Records for the exercise Start Marker
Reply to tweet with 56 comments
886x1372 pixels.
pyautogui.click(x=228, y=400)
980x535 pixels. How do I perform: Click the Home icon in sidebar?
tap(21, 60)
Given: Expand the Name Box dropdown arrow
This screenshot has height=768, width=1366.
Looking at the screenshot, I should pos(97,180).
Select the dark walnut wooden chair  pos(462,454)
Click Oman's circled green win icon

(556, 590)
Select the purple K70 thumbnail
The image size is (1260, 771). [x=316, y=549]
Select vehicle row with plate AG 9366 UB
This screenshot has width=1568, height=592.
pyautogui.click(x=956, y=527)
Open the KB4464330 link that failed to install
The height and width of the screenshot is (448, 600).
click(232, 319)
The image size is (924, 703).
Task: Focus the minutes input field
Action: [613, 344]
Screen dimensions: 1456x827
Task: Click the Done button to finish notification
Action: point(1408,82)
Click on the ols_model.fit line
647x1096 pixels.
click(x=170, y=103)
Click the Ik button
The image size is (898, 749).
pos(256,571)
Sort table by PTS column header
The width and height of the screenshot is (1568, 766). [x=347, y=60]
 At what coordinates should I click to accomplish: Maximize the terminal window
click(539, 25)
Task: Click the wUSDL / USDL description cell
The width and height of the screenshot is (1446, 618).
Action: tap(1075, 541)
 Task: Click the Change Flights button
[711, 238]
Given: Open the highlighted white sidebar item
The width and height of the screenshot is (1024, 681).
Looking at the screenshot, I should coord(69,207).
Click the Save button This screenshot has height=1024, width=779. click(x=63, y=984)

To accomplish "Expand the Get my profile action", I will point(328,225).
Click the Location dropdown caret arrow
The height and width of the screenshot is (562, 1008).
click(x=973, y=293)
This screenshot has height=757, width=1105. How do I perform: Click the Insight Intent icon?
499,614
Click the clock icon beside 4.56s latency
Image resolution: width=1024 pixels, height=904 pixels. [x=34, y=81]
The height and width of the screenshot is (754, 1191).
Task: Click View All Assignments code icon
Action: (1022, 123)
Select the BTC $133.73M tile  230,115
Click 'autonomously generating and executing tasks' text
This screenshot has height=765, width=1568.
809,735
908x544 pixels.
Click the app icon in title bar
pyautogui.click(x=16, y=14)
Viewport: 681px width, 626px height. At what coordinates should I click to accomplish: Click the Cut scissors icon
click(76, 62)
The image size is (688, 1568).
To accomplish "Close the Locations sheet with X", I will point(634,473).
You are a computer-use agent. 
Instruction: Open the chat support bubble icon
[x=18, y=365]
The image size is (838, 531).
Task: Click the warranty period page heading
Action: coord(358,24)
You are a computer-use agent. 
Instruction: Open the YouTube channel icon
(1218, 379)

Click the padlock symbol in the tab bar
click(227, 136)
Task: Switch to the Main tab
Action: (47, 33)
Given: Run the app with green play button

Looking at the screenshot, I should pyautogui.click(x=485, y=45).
Records for the exercise End Marker
→ Task statement: From the first line to the last, please quote the material above exactly.

→ Answer section:
Reply to tweet with 56 comments
886x1372 pixels.
pyautogui.click(x=228, y=400)
980x535 pixels. How do I perform: Click the Home icon in sidebar?
tap(21, 60)
Given: Expand the Name Box dropdown arrow
This screenshot has height=768, width=1366.
Looking at the screenshot, I should pos(97,180).
Select the dark walnut wooden chair  pos(462,454)
Click Oman's circled green win icon

(556, 590)
Select the purple K70 thumbnail
The image size is (1260, 771). [x=316, y=549]
Select vehicle row with plate AG 9366 UB
This screenshot has width=1568, height=592.
pyautogui.click(x=956, y=527)
Open the KB4464330 link that failed to install
The height and width of the screenshot is (448, 600).
click(232, 319)
The image size is (924, 703).
Task: Focus the minutes input field
Action: [613, 344]
Screen dimensions: 1456x827
Task: Click the Done button to finish notification
Action: point(1408,82)
Click on the ols_model.fit line
647x1096 pixels.
click(x=170, y=103)
Click the Ik button
The image size is (898, 749).
pos(256,571)
Sort table by PTS column header
The width and height of the screenshot is (1568, 766). [x=347, y=60]
 At what coordinates should I click to accomplish: Maximize the terminal window
click(539, 25)
Task: Click the wUSDL / USDL description cell
The width and height of the screenshot is (1446, 618).
Action: tap(1075, 541)
 Task: Click the Change Flights button
[711, 238]
Given: Open the highlighted white sidebar item
The width and height of the screenshot is (1024, 681).
Looking at the screenshot, I should coord(69,207).
Click the Save button This screenshot has height=1024, width=779. click(x=63, y=984)

To accomplish "Expand the Get my profile action", I will point(328,225).
Click the Location dropdown caret arrow
The height and width of the screenshot is (562, 1008).
click(x=973, y=293)
This screenshot has height=757, width=1105. How do I perform: Click the Insight Intent icon?
499,614
Click the clock icon beside 4.56s latency
Image resolution: width=1024 pixels, height=904 pixels. [x=34, y=81]
The height and width of the screenshot is (754, 1191).
Task: Click View All Assignments code icon
Action: (1022, 123)
Select the BTC $133.73M tile  230,115
Click 'autonomously generating and executing tasks' text
This screenshot has height=765, width=1568.
809,735
908x544 pixels.
Click the app icon in title bar
pyautogui.click(x=16, y=14)
Viewport: 681px width, 626px height. At what coordinates should I click to accomplish: Click the Cut scissors icon
click(76, 62)
The image size is (688, 1568).
To accomplish "Close the Locations sheet with X", I will point(634,473).
You are a computer-use agent. 
Instruction: Open the chat support bubble icon
[x=18, y=365]
The image size is (838, 531).
Task: Click the warranty period page heading
Action: coord(358,24)
You are a computer-use agent. 
Instruction: Open the YouTube channel icon
(1218, 379)

Click the padlock symbol in the tab bar
click(227, 136)
Task: Switch to the Main tab
Action: (47, 33)
Given: Run the app with green play button

Looking at the screenshot, I should pyautogui.click(x=485, y=45).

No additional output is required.